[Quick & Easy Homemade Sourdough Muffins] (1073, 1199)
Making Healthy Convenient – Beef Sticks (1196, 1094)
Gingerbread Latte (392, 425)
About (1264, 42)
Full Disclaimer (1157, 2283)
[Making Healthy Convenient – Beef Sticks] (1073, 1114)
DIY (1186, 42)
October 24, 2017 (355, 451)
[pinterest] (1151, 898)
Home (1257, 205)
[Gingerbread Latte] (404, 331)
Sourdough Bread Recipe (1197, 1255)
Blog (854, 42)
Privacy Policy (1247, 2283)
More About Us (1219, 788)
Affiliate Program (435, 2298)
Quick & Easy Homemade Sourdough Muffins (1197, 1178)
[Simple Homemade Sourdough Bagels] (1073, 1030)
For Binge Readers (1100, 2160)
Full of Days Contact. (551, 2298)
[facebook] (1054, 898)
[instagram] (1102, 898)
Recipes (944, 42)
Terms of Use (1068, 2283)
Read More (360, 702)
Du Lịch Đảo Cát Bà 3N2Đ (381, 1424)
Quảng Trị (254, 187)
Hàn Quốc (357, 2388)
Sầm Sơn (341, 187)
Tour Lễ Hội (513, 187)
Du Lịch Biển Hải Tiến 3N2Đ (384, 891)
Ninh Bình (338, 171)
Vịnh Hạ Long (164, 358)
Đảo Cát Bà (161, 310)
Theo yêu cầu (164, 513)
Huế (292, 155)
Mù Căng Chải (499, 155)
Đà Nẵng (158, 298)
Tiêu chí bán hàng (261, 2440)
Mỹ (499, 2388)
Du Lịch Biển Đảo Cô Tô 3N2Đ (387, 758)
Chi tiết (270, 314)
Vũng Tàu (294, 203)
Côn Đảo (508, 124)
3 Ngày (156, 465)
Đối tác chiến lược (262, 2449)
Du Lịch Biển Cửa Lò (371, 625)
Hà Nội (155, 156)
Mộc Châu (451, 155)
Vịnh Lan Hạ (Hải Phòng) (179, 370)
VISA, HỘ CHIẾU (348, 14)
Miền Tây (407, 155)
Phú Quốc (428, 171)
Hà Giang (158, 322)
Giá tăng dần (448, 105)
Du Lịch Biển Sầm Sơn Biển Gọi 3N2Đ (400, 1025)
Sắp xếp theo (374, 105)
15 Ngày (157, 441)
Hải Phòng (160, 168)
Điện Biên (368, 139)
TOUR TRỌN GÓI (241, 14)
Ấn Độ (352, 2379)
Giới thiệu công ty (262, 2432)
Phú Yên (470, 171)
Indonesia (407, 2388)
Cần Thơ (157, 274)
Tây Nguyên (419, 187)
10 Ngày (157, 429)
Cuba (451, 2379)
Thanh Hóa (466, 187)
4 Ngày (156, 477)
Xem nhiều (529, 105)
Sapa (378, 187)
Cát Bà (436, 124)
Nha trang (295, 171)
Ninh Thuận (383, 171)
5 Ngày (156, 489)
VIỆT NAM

_ _ _ _

Pick each line holding "Convenient" out of the entries above and return it.

=== The answer ===
Making Healthy Convenient – Beef Sticks (1196, 1094)
[Making Healthy Convenient – Beef Sticks] (1073, 1114)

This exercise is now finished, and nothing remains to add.